The question of differential treatment on the ground of sex was posed in 1980 when the UK introduced stricter conditions, purportedly in order to protect the domestic labour market, for entry of migrant husbands or fiancés seeking to join or remain with their wives or fiancées already settled in the UK. Under the law and practice of the time, it was easier for men settled in the UK than for women so settled to obtain permission for their non-national spouses to enter or remain in the country. This was found to be discriminatory against the women, primarily migrant, applicants, hence unlawful by the Strasbourg Court (Plenary) in Abdulaziz, Cabales and Balkandali v. UK (1985).
Ultimately, the argument centered on whether the above difference had an objective and reasonable justification. The Court stressed that “very weighty arguments would have to be advanced before a difference of treatment on the ground of sex could be regarded as compatible with the Convention”. The data put forward by the respondent state did not convince the Court that this differential treatment to the detriment of migrant women already in the host state was justified “by the need to protect the domestic labour market at a time of high unemployment”.
Under the ECHR, states, in principle, cannot use nationality as a sole ground of distinction that would deny regular migrants, including recognised refugees, major social rights or social benefits. An exception to this principle may occur again only if states are in a position to persuasively provide “very weighty reasons” for differential treatment (e.g. Dhahbi v. Italy, 2014).
In his post, Juan Amaya-Castro claims that current selective immigration policies have legitimized another differentiation ground, the migrants’ “economic worth” on the basis of which easy entry and residence may be enjoyed by, for example, non-national investors or entrepreneurs.
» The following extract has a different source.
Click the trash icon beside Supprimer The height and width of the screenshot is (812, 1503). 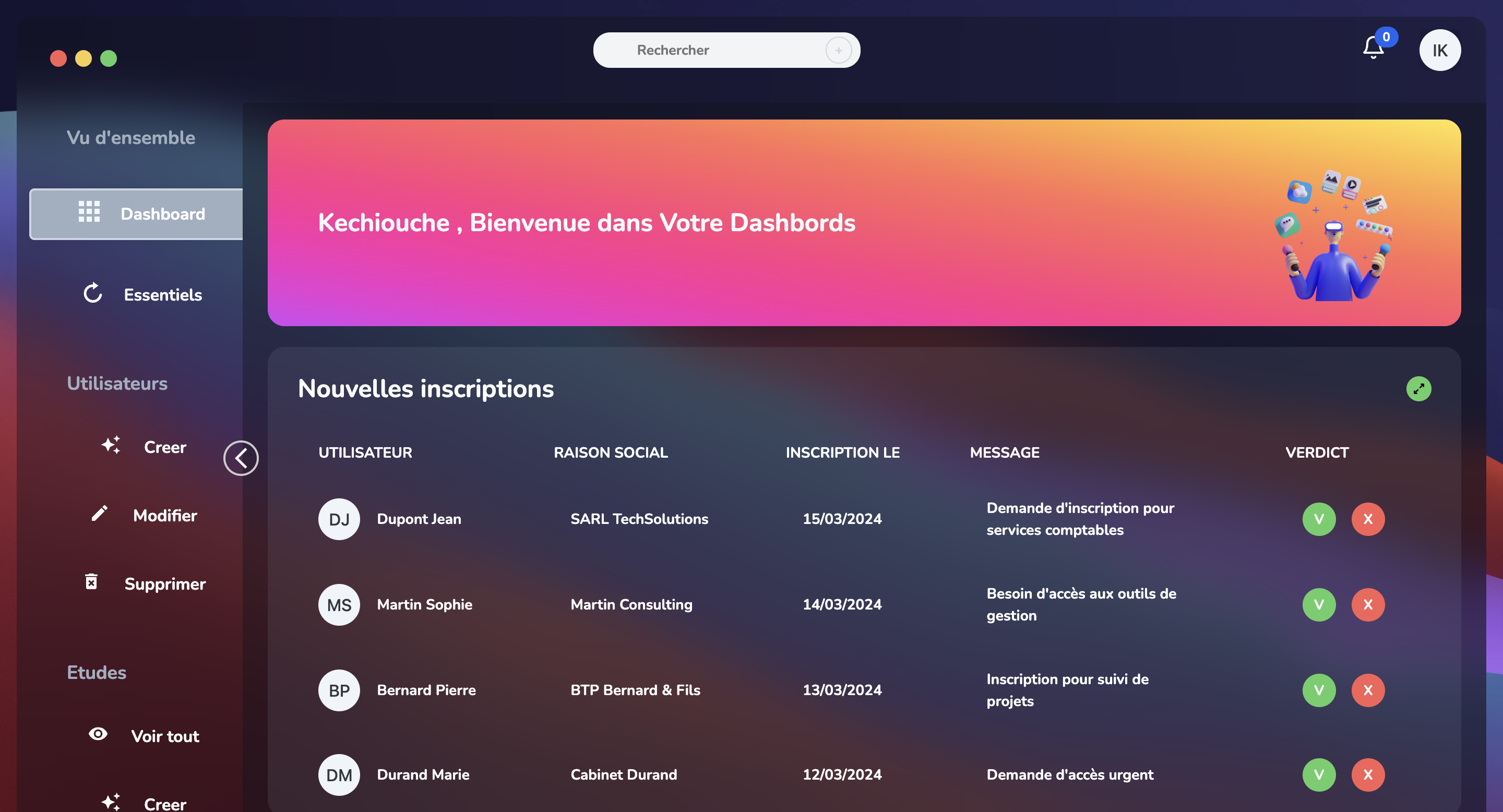coord(92,582)
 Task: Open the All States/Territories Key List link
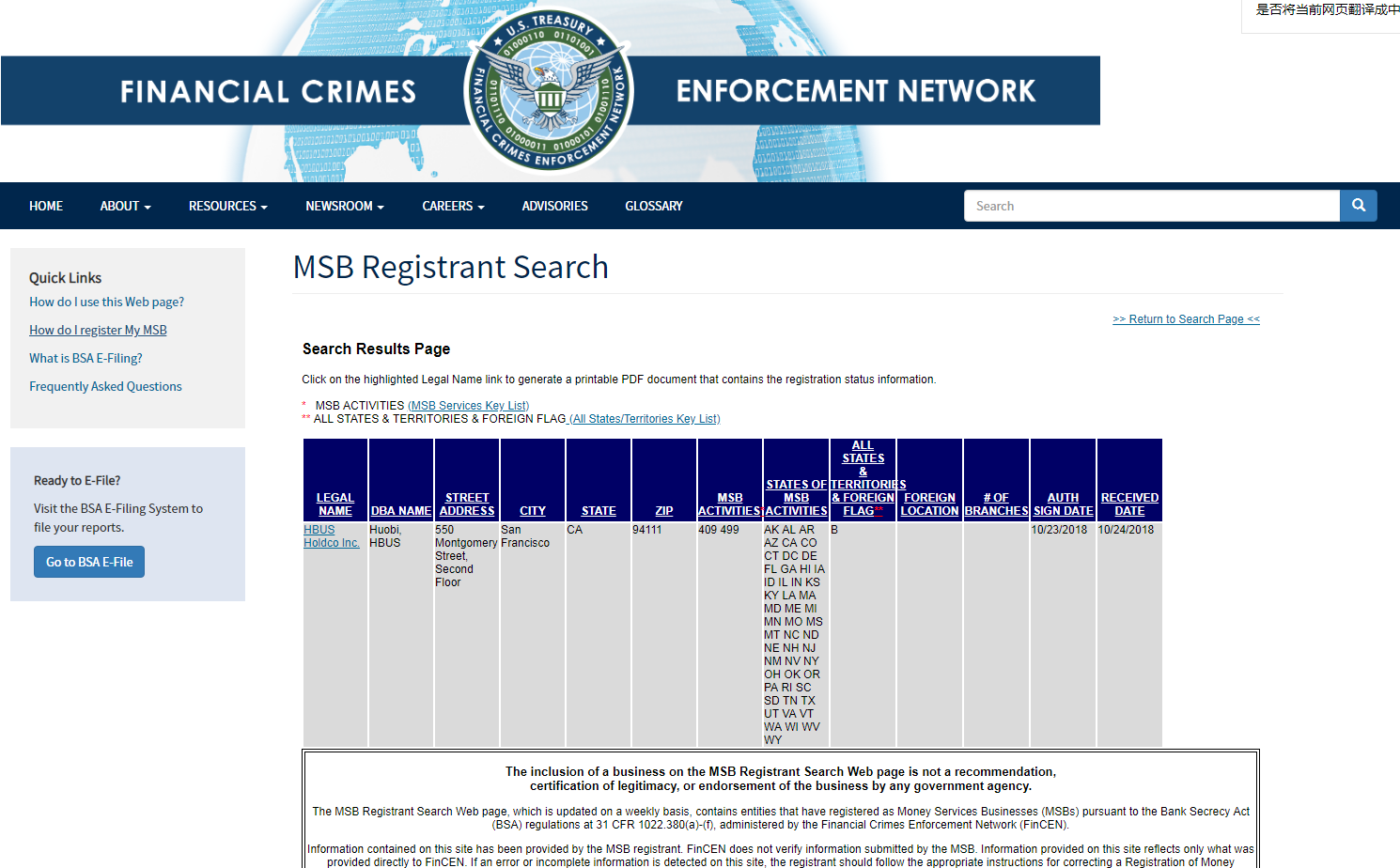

Although I am sympathetic towards his argument, I am not convinced that, in itself, such differentiation constitutes discriminatory, and hence unlawful, treatment, in the sense explained earlier. The Strasbourg Court has actually noted that, in the context of differential treatment, a “wide margin is usually allowed to the State under the Convention when it comes to general measures of economic or social strategy”, adding that “offering incentives to certain groups of immigrants may amount to a legitimate aim for the purposes of Article 14 of the Convention”. The Court has made it clear that in general it will respect the legislature’s policy in this field “unless it is manifestly without reasonable foundation” (e.g. Hode and Abdi v. UK, 2012).
In conclusion, the claim that international (migration) law gives states a free hand to discriminate is not watertight. It certainly still grants states a margin of appreciation and license for differential treatment. However, under the European Court of Human Rights’ case-law, any such treatment affecting migrants has to be in conformity with the fundamental principle of equality, that is, to be legitimate, reasonably proportionate and justified by “very weighty reasons”. In this context, the Court has rightly applied a particularly strict review in cases concerning ‘suspect’discrimination grounds relating to one’s race, sex or nationality, which refer to innate personal characteristics. These standards of European human rights law arguably constitute the most protective layer of international migration law.